TASK BRIEF — Only the lines from the one containing "Given: Focus the Zoeken search field" to the end of the records should be given again, word for word and in full.

START EXERCISE INPUTS

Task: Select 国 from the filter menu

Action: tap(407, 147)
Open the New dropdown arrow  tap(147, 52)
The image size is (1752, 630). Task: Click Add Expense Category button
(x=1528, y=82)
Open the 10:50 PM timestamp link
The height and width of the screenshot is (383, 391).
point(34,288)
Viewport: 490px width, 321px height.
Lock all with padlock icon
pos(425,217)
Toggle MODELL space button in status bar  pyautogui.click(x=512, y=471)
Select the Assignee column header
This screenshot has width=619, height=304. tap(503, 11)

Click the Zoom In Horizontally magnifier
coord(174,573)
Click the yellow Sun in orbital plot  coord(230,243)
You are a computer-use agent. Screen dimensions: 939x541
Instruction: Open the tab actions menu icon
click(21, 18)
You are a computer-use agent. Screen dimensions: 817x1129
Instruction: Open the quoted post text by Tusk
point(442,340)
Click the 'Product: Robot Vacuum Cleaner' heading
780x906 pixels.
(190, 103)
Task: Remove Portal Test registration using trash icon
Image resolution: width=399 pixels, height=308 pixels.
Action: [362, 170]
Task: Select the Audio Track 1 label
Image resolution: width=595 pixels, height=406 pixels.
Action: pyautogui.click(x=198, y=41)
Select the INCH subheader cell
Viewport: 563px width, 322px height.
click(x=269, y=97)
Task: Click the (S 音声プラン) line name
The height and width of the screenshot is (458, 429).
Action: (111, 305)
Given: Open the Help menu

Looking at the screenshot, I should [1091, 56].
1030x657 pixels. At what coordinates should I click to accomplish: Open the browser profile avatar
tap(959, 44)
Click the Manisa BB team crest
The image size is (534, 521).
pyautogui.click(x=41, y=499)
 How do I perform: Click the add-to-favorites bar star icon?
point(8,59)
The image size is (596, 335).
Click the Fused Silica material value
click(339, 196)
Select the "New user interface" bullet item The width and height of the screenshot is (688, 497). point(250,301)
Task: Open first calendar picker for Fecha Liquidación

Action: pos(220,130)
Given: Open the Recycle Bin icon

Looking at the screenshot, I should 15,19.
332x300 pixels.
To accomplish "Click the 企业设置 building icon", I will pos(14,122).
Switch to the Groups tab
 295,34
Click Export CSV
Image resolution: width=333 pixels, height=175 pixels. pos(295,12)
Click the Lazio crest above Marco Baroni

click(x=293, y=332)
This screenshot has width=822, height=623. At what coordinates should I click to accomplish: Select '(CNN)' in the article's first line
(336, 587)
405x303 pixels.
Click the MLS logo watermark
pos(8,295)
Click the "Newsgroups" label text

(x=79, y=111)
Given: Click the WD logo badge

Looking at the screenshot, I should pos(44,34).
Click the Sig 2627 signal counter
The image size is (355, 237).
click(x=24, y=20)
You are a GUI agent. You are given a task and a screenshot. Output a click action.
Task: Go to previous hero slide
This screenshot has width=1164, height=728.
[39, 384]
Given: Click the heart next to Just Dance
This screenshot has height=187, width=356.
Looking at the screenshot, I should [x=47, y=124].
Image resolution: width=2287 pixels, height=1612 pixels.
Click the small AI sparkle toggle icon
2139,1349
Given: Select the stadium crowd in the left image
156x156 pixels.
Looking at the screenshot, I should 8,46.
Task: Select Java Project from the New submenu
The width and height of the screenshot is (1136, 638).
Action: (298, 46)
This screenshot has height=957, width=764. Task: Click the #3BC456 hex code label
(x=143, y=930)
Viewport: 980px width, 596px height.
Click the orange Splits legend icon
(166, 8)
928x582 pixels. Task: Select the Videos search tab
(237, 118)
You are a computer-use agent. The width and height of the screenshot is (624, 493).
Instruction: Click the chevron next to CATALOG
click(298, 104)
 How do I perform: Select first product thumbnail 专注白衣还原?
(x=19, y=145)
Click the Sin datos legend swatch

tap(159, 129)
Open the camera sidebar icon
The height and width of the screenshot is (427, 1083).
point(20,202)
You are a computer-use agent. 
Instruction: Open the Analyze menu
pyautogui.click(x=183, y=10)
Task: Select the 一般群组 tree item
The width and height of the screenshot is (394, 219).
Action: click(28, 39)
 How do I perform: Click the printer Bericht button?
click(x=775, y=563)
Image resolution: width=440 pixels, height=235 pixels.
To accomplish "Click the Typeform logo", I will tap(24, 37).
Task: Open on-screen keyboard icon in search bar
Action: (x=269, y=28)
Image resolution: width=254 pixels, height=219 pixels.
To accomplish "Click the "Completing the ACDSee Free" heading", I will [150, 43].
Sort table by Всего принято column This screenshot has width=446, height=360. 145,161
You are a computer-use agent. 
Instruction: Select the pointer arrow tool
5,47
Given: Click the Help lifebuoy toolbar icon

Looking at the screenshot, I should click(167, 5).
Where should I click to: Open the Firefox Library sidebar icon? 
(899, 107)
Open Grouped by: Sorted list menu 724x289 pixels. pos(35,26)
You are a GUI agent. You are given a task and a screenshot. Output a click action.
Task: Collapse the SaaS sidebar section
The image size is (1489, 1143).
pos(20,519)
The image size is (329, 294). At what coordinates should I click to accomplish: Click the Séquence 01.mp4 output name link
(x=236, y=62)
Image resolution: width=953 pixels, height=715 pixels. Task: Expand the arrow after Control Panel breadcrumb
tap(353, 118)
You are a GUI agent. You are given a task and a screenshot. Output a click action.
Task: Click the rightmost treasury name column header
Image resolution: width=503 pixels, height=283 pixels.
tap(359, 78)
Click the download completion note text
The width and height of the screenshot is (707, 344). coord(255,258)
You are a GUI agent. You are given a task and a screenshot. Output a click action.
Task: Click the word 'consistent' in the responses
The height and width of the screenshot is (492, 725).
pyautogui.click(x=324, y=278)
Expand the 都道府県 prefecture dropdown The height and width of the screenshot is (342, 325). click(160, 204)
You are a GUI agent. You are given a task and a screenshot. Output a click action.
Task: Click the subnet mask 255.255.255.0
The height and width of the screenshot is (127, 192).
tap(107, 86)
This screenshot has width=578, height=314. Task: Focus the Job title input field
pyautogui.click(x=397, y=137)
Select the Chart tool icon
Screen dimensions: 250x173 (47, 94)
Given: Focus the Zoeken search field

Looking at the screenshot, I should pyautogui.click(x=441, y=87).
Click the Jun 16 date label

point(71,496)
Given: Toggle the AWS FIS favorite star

END EXERCISE INPUTS

TASK ANSWER —
Given: Focus the Zoeken search field

Looking at the screenshot, I should pyautogui.click(x=441, y=87).
Click the Jun 16 date label

point(71,496)
Given: Toggle the AWS FIS favorite star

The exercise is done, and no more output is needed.